▶ [Excerpted text]:
####################

Vialto recently surveyed more than 450 companies worldwide about remote work and mobility trends. Among the findings:
- What it means to be mobile has expanded. Short-term international remote work and virtual assignments have risen in prevalence. External factors have caused seismic shifts in non-traditional mobility programs. Organizational flexibility has allowed employers to continue business operations in response to these changes and over time, a new normal has emerged.
- Mobility continues to expand, with variations on options to move people from a permanent transfer to a rotation program. This further underscores the evolution of mobility and its growing importance within the organization, providing the right options to support the business and employee value proposition objectives.
- After its initial boom during the COVID pandemic, there was speculation that remote working would decline as employees returned to pre-pandemic ways of working. Instead, the employer-led push to have employees return to the office has been softened by the introduction of more formal hybrid remote work and temporary international remote work policies and programs.
- Over the past year, employers increasingly have taken control over the hybrid working pattern. Employee freedom that existed post-COVID to dictate their office schedule definitely has waned.
“Across many and varied business models, organization sizes and industry sectors, we saw surprising consistency around the demand for this new agile workforce,” the report said. “There was commonality in how organizations have responded and where there still is work to do. There was a strong correlation between organizations that prioritize talent retention and those that enable employee flexibility through non-traditional international mobility types.”

####################

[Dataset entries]
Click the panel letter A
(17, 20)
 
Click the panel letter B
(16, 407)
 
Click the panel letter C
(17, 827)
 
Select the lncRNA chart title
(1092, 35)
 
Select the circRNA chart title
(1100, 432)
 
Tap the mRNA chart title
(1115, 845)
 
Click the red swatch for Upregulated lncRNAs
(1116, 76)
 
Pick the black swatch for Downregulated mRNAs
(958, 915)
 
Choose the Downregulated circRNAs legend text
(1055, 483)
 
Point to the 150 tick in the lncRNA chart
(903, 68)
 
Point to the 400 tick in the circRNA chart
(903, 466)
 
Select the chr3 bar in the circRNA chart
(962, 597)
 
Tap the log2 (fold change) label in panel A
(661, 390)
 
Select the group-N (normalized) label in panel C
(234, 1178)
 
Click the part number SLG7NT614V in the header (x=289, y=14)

####################

▶ [Exercise directions]: Write a continuation of the text on Vialto's remote work and mobility survey, starting after its last sentence. The dataset entries have nothing to do with this.

▶ [Reply]:
Related: Remote work roles dropped 25% since 2021, employees pushing RTO mandates
A common thread across industries is that as organizations open up employee-led flexibility, there is a tendency to increase the guardrails and governance around it to manage the associated risk. However, different sectors place varying levels of importance on certain risk areas. Organizational culture and the tone set by senior leadership affect how both employer-driven and employee-driven flexibility evolve.
“The COVID pandemic has irreversibly expanded the landscape of workforce mobility,” the survey report concluded. “Our survey reveals a shift from unprecedented constraints to innovative, agile forms of mobility, reshaping the global workforce. Now, global mobility teams are pivotal, leveraging their cross-border expertise to navigate this new work. We are seeing the start of a decade where global mobility has moved from the niche to the mainstream.”